Streaming data from NASA's Earth Surface Minteral Dust Source Investigation (EMIT)¶
This is a proof of concept notebook to demonstrate how earthaccess can facilitate the use of cloud hosted data from NASA using xarray and holoviews. For a formal tutorial on EMIT please visit the official repository where things are explained in detail. EMIT Science Tutorial
Prerequisites
- NASA EDL credentials
- Openscapes Conda environment installed
- For direct access this notebook should run in AWS
IMPORTANT: This notebook should run out of AWS but is not recommended as streaming HDF5 data is slow out of region
from pprint import pprint
import earthaccess
import xarray as xr
print(f"using earthaccess version {earthaccess.__version__}")
auth = earthaccess.login()
using earthaccess version 0.12.0
Searching for the dataset with .search_datasets()
¶
Note: API docs can be found at earthaccess
results = earthaccess.search_datasets(short_name="EMITL2ARFL", cloud_hosted=True)

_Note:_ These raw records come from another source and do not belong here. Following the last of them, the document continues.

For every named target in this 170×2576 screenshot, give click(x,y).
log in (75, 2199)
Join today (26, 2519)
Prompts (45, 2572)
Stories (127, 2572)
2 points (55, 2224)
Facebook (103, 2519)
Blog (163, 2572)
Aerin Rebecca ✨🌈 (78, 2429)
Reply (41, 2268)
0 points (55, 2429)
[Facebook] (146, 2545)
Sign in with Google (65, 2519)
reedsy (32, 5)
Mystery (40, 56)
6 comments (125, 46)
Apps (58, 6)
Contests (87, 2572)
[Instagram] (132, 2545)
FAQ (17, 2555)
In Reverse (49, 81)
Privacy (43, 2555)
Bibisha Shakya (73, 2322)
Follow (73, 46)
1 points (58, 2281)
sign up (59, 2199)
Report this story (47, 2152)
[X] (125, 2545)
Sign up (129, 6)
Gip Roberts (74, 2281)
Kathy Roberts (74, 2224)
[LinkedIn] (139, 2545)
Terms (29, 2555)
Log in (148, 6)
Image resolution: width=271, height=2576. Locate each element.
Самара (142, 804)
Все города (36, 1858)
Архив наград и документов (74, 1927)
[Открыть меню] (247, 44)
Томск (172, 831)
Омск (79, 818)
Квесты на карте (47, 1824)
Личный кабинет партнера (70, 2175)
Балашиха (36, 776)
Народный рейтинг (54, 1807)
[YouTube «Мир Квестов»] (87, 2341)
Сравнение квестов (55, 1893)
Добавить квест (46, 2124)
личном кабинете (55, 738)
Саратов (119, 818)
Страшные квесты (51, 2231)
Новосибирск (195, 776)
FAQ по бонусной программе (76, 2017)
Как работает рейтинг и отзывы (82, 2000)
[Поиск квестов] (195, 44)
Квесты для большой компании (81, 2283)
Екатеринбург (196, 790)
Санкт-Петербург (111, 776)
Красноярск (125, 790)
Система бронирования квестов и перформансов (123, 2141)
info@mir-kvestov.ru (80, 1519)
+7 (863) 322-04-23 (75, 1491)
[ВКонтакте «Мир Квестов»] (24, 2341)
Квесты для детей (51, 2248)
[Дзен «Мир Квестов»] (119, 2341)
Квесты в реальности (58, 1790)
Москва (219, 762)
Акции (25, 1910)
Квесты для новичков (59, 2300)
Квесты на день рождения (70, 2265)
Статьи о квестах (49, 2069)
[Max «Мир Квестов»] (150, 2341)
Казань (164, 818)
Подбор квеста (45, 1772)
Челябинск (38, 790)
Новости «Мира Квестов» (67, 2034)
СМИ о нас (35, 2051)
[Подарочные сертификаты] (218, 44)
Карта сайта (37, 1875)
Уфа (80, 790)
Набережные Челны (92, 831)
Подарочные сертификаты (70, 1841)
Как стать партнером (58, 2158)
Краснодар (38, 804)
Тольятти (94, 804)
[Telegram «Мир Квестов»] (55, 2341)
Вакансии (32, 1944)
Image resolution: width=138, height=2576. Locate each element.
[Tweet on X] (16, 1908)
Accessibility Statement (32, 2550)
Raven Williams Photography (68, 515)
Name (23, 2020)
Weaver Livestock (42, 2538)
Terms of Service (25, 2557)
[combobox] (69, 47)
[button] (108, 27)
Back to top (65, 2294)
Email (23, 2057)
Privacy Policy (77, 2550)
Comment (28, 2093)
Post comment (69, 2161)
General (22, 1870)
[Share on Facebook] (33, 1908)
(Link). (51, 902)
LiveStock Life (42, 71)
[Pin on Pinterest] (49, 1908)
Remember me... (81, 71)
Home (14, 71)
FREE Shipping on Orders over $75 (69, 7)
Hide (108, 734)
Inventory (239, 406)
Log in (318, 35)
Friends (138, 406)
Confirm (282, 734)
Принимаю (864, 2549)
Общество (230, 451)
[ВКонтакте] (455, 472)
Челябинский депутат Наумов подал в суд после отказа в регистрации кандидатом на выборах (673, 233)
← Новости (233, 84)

# Let's print our datasets
for dataset in results:
pprint(dataset.summary())
{'cloud-info': {'Region': 'us-west-2', 'S3BucketAndObjectPrefixNames': ['s3://lp-prod-protected/EMITL2ARFL.001', 's3://lp-prod-public/EMITL2ARFL.001'], 'S3CredentialsAPIDocumentationURL': 'https://data.lpdaac.earthdatacloud.nasa.gov/s3credentialsREADME', 'S3CredentialsAPIEndpoint': 'https://data.lpdaac.earthdatacloud.nasa.gov/s3credentials'}, 'concept-id': 'C2408750690-LPCLOUD', 'file-type': "[{'FormatType': 'Native', 'AverageFileSize': 1.8, 'Format': " "'netCDF-4', 'TotalCollectionFileSizeBeginDate': " "'2022-08-09T00:00:00.000Z', 'FormatDescription': 'Network " "Common Data Format Version 4', 'AverageFileSizeUnit': 'GB', " "'Media': ['Earthdata Cloud', 'HTTPS']}]", 'get-data': ['https://search.earthdata.nasa.gov/search/granules?p=C2408750690-LPCLOUD', 'https://appeears.earthdatacloud.nasa.gov/'], 'short-name': 'EMITL2ARFL', 'version': '001'}
Searching for the data with .search_data()
over Ecuador¶
# ~Ecuador = -82.05,-3.17,-76.94,-0.52
granules = earthaccess.search_data(
short_name="EMITL2ARFL",
bounding_box=(-82.05, -3.17, -76.94, -0.52),
count=10,
)
print(len(granules))
70
earthaccess
can print a preview of the data using the metadata from CMR¶
Note: there is a bug in earthaccess where the reported size of the granules are always 0, fix is coming next week
granules[7]
Data: EMIT_L2A_RFL_001_20230304T151234_2306310_003.ncEMIT_L2A_RFLUNCERT_001_20230304T151234_2306310_003.ncEMIT_L2A_MASK_001_20230304T151234_2306310_003.nc
Size: 3578.78 MB
Cloud Hosted: True
Streaming data from S3 with fsspec¶
Opening the data with earthaccess.open()
and accessing the NetCDF as if it was local
If we run this code in AWS(us-west-2), earthaccess can use direct S3 links. If we run it out of AWS, earthaccess can only use HTTPS links. Direct S3 access for NASA data is only allowed in region.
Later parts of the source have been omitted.